# Oysters have begun!



## bassdisaster (Jun 21, 2007)

Yes yes Ive been waiting, I found 14 nice Yellows but those Oysters were quite a suprize!








Cant wait till the woods dry out a little I have a feeling there will be a good flush after todays rain!

BD


----------



## Roosevelt (Sep 21, 2007)

I hope you're right about the rain BD. I hit a couple old spots in the past two days and only found 7 and 10 morels each time. No oysters even.


----------



## Sparky23 (Aug 15, 2007)

I have been finding a few oysters for the last 2 weeks, fond some the other day looked to be very fresh but they were the buggiest i have ever seen, they were hollow and FULL of worms.


----------



## wdf73 (Sep 14, 2009)

We have been finding some. I am up to about 200, and some friends found 8# between the two of them yesterday! I am hoping for a jump start from the rain also; most of the ones I have found have been grays.


----------



## fasthunter (Sep 15, 2006)

Oysters are awesome! I like making soup with em. Actually tastes like clam chowder no joke!:corkysm55 They usually start coming up pretty good as soon as the yellows are about done. Which means I'm thinking next week I'm gonna have to check my oyster spots. Congrats on the oysters and morels too btw.


----------



## Sparky23 (Aug 15, 2007)

Just got done eating some oysters I picked ooo about 30 minutes ago tastttty. Found about 120 on morels too.


----------



## Mushroom Jack (May 28, 2009)

Yes, the Oysters are fruiting beautifully !!!


----------



## Sparky23 (Aug 15, 2007)

Figured to find a bunch of fresh oysters today...but nothing, or nothing low enough to get, quite a few way up out of reach. Go to the good spot tommorow.


----------



## Sparky23 (Aug 15, 2007)

After eating oysters again for the first time in few yeras do to a very buggy batc hthat went unnoticed untill half had been eatin. I picked some and checked them better and gave um a try and like i said yum....anyway went out yesterday and had to do some climbing but picked enough for dinner and breakfast. Gotta say the more other mushrooms i try the lower the morel go's on the list. Just like finding them more then the rest i guess.


----------



## ryan-b (Sep 18, 2009)

Im pretty new to these different mushrooms other than orels.

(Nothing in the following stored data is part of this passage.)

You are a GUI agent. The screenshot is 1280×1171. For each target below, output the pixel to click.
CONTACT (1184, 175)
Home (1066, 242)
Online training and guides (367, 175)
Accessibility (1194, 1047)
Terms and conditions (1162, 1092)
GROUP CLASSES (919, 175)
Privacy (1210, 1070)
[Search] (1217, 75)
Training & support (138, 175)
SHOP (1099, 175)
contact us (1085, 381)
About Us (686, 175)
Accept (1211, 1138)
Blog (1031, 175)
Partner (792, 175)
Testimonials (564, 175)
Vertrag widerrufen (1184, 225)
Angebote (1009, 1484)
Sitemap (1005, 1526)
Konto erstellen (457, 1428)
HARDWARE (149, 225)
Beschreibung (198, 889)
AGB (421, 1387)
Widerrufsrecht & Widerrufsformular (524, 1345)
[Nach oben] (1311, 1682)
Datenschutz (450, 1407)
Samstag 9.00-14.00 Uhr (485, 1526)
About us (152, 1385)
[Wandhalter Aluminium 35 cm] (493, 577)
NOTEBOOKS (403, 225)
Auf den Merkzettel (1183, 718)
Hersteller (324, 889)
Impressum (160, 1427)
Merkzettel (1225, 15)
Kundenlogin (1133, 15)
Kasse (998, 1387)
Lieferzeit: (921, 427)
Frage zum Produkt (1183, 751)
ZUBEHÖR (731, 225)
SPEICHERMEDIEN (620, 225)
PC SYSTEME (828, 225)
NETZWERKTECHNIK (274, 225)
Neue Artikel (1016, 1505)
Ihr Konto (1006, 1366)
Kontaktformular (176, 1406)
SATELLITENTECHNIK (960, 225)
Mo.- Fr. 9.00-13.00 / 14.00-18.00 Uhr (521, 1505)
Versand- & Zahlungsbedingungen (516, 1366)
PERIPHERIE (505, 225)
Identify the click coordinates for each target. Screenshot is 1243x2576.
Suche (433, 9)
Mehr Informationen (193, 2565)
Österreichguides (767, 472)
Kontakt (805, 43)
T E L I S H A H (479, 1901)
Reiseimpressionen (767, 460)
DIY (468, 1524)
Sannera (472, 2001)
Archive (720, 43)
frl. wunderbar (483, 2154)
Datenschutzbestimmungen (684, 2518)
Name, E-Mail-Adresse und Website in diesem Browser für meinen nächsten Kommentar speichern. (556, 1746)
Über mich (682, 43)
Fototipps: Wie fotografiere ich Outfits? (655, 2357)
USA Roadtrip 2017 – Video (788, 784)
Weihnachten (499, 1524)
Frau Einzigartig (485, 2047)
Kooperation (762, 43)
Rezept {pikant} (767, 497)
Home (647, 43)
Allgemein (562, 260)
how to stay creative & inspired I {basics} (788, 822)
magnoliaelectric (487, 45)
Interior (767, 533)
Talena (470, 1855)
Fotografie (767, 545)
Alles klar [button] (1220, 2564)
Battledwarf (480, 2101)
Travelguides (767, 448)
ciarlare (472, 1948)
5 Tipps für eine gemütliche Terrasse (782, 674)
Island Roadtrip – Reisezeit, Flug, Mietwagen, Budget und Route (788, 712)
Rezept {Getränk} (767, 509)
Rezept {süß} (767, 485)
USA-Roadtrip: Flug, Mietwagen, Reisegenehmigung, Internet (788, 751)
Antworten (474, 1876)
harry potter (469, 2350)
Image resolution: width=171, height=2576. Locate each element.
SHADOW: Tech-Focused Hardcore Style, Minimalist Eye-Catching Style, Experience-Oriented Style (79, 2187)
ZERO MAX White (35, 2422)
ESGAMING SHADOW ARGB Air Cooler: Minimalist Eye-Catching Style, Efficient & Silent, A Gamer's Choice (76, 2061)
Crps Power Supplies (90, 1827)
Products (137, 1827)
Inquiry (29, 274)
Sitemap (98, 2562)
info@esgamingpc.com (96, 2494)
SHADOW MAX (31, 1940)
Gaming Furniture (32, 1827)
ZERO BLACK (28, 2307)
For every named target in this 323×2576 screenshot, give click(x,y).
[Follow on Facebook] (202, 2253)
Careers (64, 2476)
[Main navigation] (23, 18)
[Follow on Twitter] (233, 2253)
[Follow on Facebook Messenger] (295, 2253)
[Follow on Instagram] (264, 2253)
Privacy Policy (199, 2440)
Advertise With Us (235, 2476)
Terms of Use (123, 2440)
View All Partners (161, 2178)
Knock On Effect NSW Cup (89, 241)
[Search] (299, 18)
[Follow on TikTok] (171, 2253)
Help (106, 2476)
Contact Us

Where can you find these?? Do they grow up by me me??


----------



## Sparky23 (Aug 15, 2007)

They start to show up in numbers around the end of morel season, I find most of mine on big tooth aspen and willow, but have seen them on few others. In the summer i find them more on maple it seems like.


----------



## Johnr (Dec 13, 2000)

Sparky23 said:


> They start to show up in numbers around the end of morel season, I find most of mine on big tooth aspen and willow, but have seen them on few others. In the summer i find them more on maple it seems like.


When u say oyster mushrooms do u mean the ones that grow in the trees or do they grow on the ground? I'm familiar with the elm oysters and was wondering if its the same type with gills on bottom rather than a spongy bottom?? Thanks ;ohnr
_Posted via Mobile Device_


----------



## Sparky23 (Aug 15, 2007)

They do grow on the tree's, you may be thinking of pheasants back or velvit foot's, those are the only 2 I know of that grow on elm. Pretty safe shroom really, pick some then go to meijers and compare


----------



## Johnr (Dec 13, 2000)

Sparky23 said:


> They do grow on the tree's, you may be thinking of pheasants back or velvit foot's, those are the only 2 I know of that grow on elm. Pretty safe shroom really, pick some then go to meijers and compare


So you mean these oysters grow around the base of the trees? What color are they ? White? In clusters? Have any pics or do I look online and just type in oyster mushrooms? Thnks. Johnr
_Posted via Mobile Device_


----------



## wdf73 (Sep 14, 2009)

If you google oyster mushrooms you will get some pretty good pics. This is a new one to me also. Two questions: What are the big fungal growths on dead trees that we used to pick, dry, and draw pictures on? These are different from oysters right? Also, are there any look alikes that I need to beware of like the false morels?
Thanks for the help!


----------



## fasthunter (Sep 15, 2006)

I found a few real nice bug free ones today. I was going to look longer, but I didn't eat breakfast and all I could think about was eating..:lol:. I'm gonna deep fry em up in Drakes and dip them in ranch. Never ate them that way yet. Going to look for a while tomorrow. Would hit up my favorite oyster spots, but I live about 85 miles from where I used to live. Guess I gotta explore more. Also, Sparky I agree. I think there are alotta mushrooms that are definitely better than morels. However I still enjoy some nice morels though. My absolute favorite mushroom is Lactarius Volemus. Extremely rich when cooked. If I eat to many of them I actually feel like I gorged on chocolate because there so rich...lol! For some mushroom season is ending and for others it's just beginning!


----------



## Sparky23 (Aug 15, 2007)

Yea very true FH its nice to pick half the year instead of for a month. I enjoy summer shrooms more too, just because there is so much in the woods. Alot more variety.


----------



## bassdisaster (Jun 21, 2007)

Sparky23 said:


> Yea very true FH its nice to pick half the year instead of for a month. I enjoy summer shrooms more too, just because there is so much in the woods. Alot more variety.


And alot less competition for whats out there too!

BD


----------



## wdf73 (Sep 14, 2009)

After checking out alot of the spongy bottomed mushrooms that grow on elms, I finally found my first oysters! Several were growing on a broken off tree. I will know after I try them whether to thank everybody on this thread for introducing me to them or not!
Will soaking overnight get the critters out of the gills?


----------



## Oldgrandman (Nov 16, 2004)

fasthunter said:


> Also, Sparky I agree. I think there are alotta mushrooms that are definitely better than morels.


 .....seriuosly?! I cannot think of ANY KIND OF FOOD that is better than a pile of fresh black morels sauteed in butter..... I do like some of the other shrooms, but to me nothing compares to those.

I do like the porchinni's I have had in restaurants but even they did not win me over. Hens are good, still no contest, the oysters I had were good but again, no comparison. After the black morel, I'd have to go with fresh beer battered Great Lakes Perch as a top rated food.

Just havin fun , good luck y'all!!!


----------